In quei giorni solo un accompagnatore silenzioso, schivo (al quale del resto «piaceva stare più con le cose che con le persone»), e tuttavia attento, discreto, sempre pronto a rispondere ai giornalisti che lo interrogavano che era un principe siciliano e a non lesinare loro fugaci inchini. Non pochi i ricordi – di Bassani, Piovene, Montale, Lopez, eccetera – che ne descrivono l'abbigliamento fuori luogo nella calura estiva: il vestito nero, la bombetta in testa, il nodoso bastone necessario per una brutta artrosi all'anca, o l'incedere poco solenne a dispetto del titolo nobiliare, e via dicendo.
«… Lei sa come fummo giudicati, due mezzi contadini venuti da chi sa dove, o almeno due goffi provinciali impacciati. Noi ci divertivamo moltissimo. Ricordo il ritorno attraverso la valle del in un trenino fogazzariano e se quel legname avesse potuto parlare, saremmo stati lapidati. Riassumevamo infatti tutte le tronfiaggini e i discorsi convenzionali che avevamo udito. Lampedusa eccelleva nel cogliere l'elemento burattinesco dei personaggi anche seri, arrivammo perfino ascrivere gli articoli che avrebbero scritto su di noi i diversi critici e giornalisti, e azzeccammo quasi sempre i giudizi», dirà Lucio Piccolo nel '62 a Camilla Cederna in un'intervista. In realtà, di tutto si trattava meno che di due personaggi vanamente a zonzo in quel «limbo per letterati» che, come scrisse Calvino, si trovò ad essere la ville d'eau in quei giorni. Autore vero Lucio Piccolo lo era già, e il cugino a passeggio con lui lungo i vialetti attorno al Kursaal, sì quell'aristocratico dal pastrano abbottonato più simile ad un generale in pensione che ad uno scrittore, lo sarebbe diventato presto, benché morì – sconosciuto – senza aver visto pubblicato il suo capolavoro.

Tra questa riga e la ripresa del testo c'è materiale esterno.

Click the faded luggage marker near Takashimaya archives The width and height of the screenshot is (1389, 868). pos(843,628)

Quello cominciato al rientro a casa dopo quelle giornate a San Pellegrino che gli avevano fatto superare ogni dubbio e incertezza. Poche giornate che avevano riacceso – grazie a quell'unico vero contatto con il mondo letterario del tempo dove non c'erano solo genii – una fiamma che covava sotto la brace di un letargo letterario, spingendolo all' azione Scrivendo dei suoi cugini, dopo il premio a Lucio a San Pellegrino, Tomasi di Lampedusa ebbe ad osservare: «… Mi sono sentito pungere sul vivo, avevo la certezza di non essere più fesso di loro (dei cugini) … mi sono seduto a tavolino ed ho scritto un romanzo…».

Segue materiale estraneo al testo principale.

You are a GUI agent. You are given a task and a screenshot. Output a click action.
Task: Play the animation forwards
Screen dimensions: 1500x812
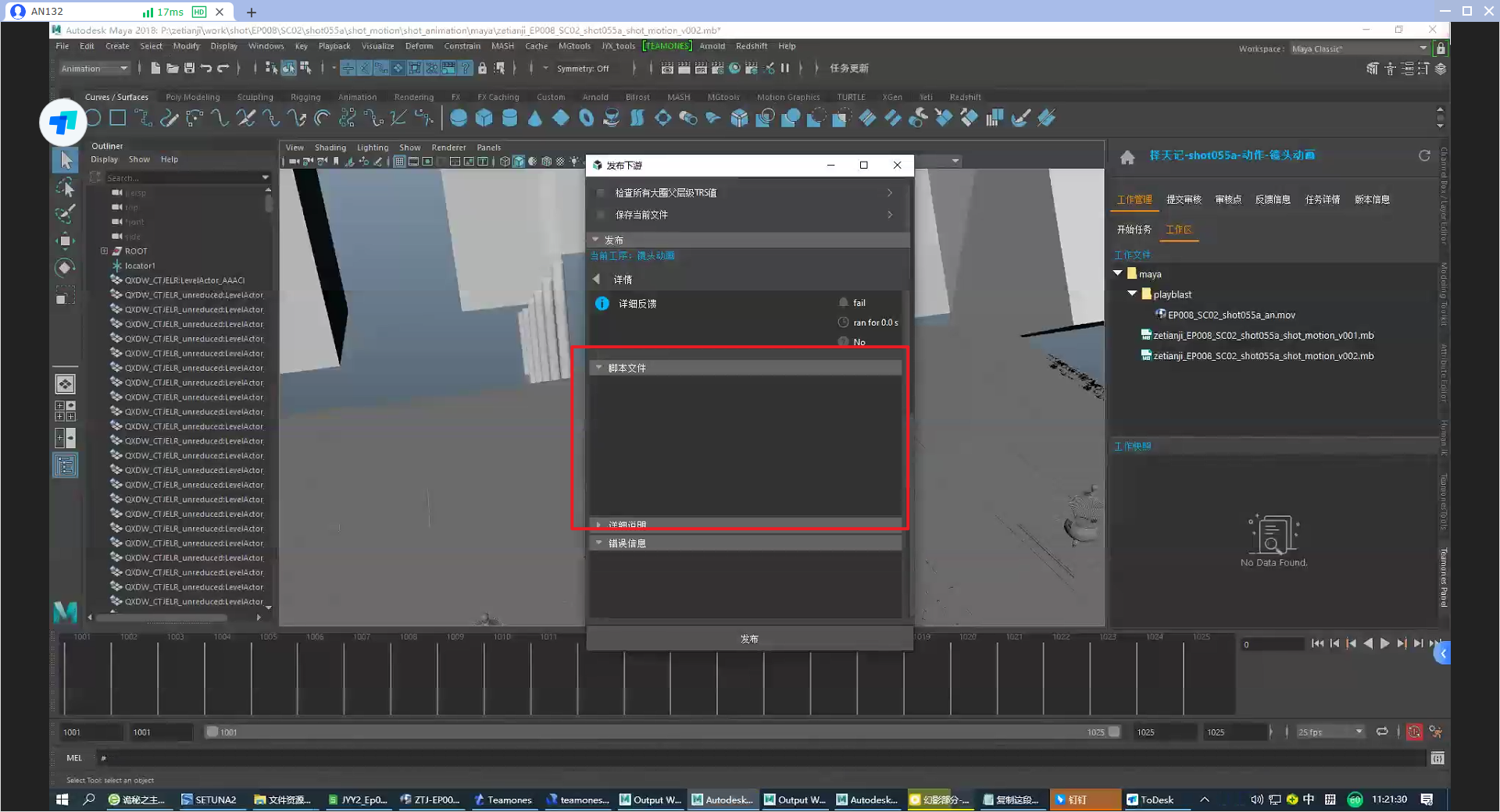tap(1384, 644)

Detto con le parole di Bassani, sorpreso dal fatto che «il Gattopardo fosse stato scritto, dal principio alla fine, fra il '55 e il '56», «era accaduto pressappoco questo: reduce da San Pellegrino, il povero principe si era messo al lavoro, e in pochi mesi, un capitolo dopo l'altro, aveva composto il libro. Aveva avuto appena il tempo di ricopiarlo: poi, subito, si erano manifestati i primi segni della malattia che in poche settimane l'avrebbe ucciso».

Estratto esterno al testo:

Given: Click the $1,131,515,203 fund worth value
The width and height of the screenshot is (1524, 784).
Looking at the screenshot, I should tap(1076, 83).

«Venticinque anni fa mi annunziò che intendeva fare un romanzo storico, ambientato in Sicilia all'epoca dello sbarco di Garibaldi a Marsala, e imperniato sulla figura del suo bisnonno paterno, Giulio di Lampedusa, astronomo», dichiarò la vedova di Tomasi di Lampedusa, Alessandra Wolff, aggiungendo «ci pensava continuamente, ma non si decideva mai a cominciare». Poi tornato dalla Val Brembana, la svolta. «Andava a lavorare al Circolo Bellini. Usciva di casa la mattina presto, e non rientrava che verso le tre…». Il resto entra nella storia di un caso letterario. Apparso postumo con Feltrinelli l'11 novembre 1958 «Il Gattopardo» ebbe una sua fortuna editoriale che arriva ai giorni nostri, ma costituisce pure l' eredità di una vita che fu – scrisse Geno Pampaloni – «un'avventura spirituale intensa e sorvegliata, una consapevole lettura del mondo e del nostro tempo».